Investing.com -- Morgan Stanley initiated coverage of Duolingo (NASDAQ:DUOL) with an “Overweight” rating and a Street-high price target of $435 driven by a rapid user growth, strong margin expansion potential, and significant upside from generative AI tools.

The brokerage said Duolingo’s user base, now at about 117 million, represents only 5% of the estimated 2 billion global language learners, leaving room for sustained growth.

Morgan Stanley (NYSE:MS) forecasts a 26% compound annual growth rate in revenue over the next five years.

Duolingo’s approach combines elements of mobile gaming and language education, giving it exposure to a $220 billion total addressable market where it currently holds less than 1% share.

The firm said the company’s gamified learning model, strong user engagement, and improving monetization form a durable “multi-faceted growth algorithm.”
__________________________________________________
▶ ASSIGNMENT
In the text about Morgan Stanley's coverage of Duolingo, what price target did the brokerage set for the stock? The lines that come next have no connection to the text about Morgan Stanley's coverage of Duolingo.

▶ PROVIDED INFORMATION
__________________________________________________
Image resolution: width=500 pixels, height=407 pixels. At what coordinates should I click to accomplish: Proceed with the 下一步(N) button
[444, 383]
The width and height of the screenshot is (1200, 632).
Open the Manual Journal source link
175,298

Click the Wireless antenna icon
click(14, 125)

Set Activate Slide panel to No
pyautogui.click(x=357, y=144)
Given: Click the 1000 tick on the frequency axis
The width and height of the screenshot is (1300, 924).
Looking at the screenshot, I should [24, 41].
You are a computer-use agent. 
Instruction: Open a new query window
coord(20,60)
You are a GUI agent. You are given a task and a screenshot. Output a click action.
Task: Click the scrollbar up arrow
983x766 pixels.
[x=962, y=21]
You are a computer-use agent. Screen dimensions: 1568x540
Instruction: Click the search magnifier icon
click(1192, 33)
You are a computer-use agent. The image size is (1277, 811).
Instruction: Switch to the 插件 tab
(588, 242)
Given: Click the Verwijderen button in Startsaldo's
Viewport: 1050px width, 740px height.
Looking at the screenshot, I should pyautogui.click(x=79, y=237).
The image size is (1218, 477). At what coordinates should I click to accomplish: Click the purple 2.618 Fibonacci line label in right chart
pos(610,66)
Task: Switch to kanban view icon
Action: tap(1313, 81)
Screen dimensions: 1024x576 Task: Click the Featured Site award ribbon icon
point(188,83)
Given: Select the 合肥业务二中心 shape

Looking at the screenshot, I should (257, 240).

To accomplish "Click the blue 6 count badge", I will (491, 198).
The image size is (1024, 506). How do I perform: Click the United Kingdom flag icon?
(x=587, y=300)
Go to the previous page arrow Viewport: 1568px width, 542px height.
__________________________________________________
▶ RESULT
Morgan Stanley set a Street-high price target of $435.